#### Exercise
List every organization that the post on keeping a food journal names in connection with the 2008 study.

#### Document excerpt
□ □ □

Put Pen to Paper to Peel Off the Pounds!

Wednesday, November 4th, 2009

h 041The first thing that I insist upon for each and every one of my clients is to keep an open mind and upbeat attitude. The next step towards a healthier lifestyle is to maintain a detailed food journal. Just as someone might keep a “personal goal journal” or “daily blessing  journal”, the all important food journal should include the foods you eat along with the time you are eating. Feelings and thoughts about food as well as being able to evaluate your degree of  hunger should be included in a well thought out food journal. It would be so much easier to provide my clients with a pre-written calendar like diary, including days of the week and a space for each meal and snack. But that doesn’t work because it is not individually created and reflective of what a person is eating and feeling. On initial assessment, a form is just perfect because the basic details of one’s dietary habits can be initially evaluated. But when one “creates” her own food journal (with guidance of what needs to be included by a health care professional), including specific comments on eating behaviors, timing of meals and even blood sugar readings it becomes personal. Eating is very personal. Everyone is an individual. And that is why nutrition counseling based on specific dietary needs works and ” general pre-printed diets” don’t. Food journals will identify nutritional issues as well as emotional and behavioral responses to daily situations.

If you write it, you own it. If you write down what you eat, you will connect your food and exercise program. At least initially, basic portion sizes and little bites have to be included. (100 calories here and 50 calories there still count). If you have diabetes, writing down your food and connecting it with your blood sugar response is the only way to see if your diabetes care plan (food, exercise and medications) is working for you. Requiring clients to keep a food journal allows them to see what they are actually eating. “Had a bad day” is not a descriptive food record. Honestly recording your food is a way to document what you are doing and why you are doing it. People who keep food journals significantly improve their chances of losing weight and more importantly have an increased chance of keeping the weight off long term. And for many, that is the ultimate goal!

If you have a blood sugar issue and you record what you are eating and when you are eating it, you will eventually be able to identify which foods and how much carbohydrate cause an increase in blood sugar levels. Reviewing the food journal with your registered dietitian can help pinpoint why you are not losing weight or why your blood sugar levels are high in the morning or why you are starving in the mid afternoon. According to a study done in 2008 (by Kaiser Permanente’s Center for Health Research, funded by the National Heart, Lung and Blood Institute at the National Institutes of Health) of about 1700 people showed that those who kept a detailed food journal of what they ate and drank for six days a week lost twice as much weight as those who did not keep a food record.  Wow!

If you have been resistant to writing down your food, consider how interesting it would be to evaluate what you eat and why you are eating it. It’s time to learn how to change your habits. Writing down what you eat, when you eat it and how you feel about your food is an incredibly important tool in improving your overall nutritional health. Stop fighting and start writing!

□ □ □

#### Data supplied
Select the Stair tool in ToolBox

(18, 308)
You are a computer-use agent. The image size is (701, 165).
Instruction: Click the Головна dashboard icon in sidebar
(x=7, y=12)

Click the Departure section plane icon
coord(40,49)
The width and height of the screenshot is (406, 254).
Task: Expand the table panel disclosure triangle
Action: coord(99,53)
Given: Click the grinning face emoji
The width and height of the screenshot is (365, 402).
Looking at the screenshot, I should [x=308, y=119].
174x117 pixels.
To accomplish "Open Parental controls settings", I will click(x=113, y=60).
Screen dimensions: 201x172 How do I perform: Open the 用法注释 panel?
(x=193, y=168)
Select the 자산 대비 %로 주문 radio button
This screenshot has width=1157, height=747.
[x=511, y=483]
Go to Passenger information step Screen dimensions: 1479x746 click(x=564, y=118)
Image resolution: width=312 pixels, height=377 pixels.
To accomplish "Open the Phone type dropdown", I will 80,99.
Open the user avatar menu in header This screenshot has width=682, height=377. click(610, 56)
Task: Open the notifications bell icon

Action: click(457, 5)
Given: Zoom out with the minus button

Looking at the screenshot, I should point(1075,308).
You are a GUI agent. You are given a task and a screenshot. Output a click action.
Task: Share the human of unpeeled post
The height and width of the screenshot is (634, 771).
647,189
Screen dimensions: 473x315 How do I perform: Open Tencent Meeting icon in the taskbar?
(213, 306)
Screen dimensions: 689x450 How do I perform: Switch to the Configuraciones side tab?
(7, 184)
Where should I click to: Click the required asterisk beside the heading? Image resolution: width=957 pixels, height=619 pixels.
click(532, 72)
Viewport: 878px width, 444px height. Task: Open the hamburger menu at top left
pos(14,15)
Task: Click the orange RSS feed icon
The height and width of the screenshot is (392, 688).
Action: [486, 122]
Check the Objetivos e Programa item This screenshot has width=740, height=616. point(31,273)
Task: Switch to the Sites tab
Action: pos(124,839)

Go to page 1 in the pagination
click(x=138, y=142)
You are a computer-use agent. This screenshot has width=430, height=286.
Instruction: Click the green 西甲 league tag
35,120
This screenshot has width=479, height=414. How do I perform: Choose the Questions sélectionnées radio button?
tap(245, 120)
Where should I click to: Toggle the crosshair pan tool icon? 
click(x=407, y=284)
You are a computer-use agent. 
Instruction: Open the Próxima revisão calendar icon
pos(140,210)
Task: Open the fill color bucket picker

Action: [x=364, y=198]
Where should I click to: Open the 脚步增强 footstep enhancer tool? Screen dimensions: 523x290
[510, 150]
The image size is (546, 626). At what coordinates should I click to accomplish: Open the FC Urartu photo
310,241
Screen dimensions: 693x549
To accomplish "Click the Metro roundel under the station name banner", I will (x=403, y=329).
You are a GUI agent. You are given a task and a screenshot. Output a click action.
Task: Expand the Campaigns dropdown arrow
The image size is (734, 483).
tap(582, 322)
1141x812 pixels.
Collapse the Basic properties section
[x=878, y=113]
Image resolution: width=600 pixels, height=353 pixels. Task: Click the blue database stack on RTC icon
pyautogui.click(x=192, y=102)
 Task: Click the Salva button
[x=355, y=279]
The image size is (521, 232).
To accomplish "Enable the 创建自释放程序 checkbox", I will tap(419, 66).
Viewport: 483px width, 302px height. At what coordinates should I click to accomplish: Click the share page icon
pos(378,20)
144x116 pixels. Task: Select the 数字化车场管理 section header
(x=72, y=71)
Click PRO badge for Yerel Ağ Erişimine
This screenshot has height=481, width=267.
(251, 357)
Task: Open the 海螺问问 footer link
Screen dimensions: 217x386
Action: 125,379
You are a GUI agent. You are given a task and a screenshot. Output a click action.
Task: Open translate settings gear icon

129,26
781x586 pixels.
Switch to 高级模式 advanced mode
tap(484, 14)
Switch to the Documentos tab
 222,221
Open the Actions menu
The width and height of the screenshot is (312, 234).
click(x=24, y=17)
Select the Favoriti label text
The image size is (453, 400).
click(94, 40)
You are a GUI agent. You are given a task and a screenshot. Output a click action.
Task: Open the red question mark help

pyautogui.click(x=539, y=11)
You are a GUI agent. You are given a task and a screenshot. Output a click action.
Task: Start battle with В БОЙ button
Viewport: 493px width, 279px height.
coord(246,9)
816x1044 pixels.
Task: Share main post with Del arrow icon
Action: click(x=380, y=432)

□ □ □

#### Task solution
- Kaiser Permanente's Center for Health Research
- National Heart, Lung and Blood Institute
- National Institutes of Health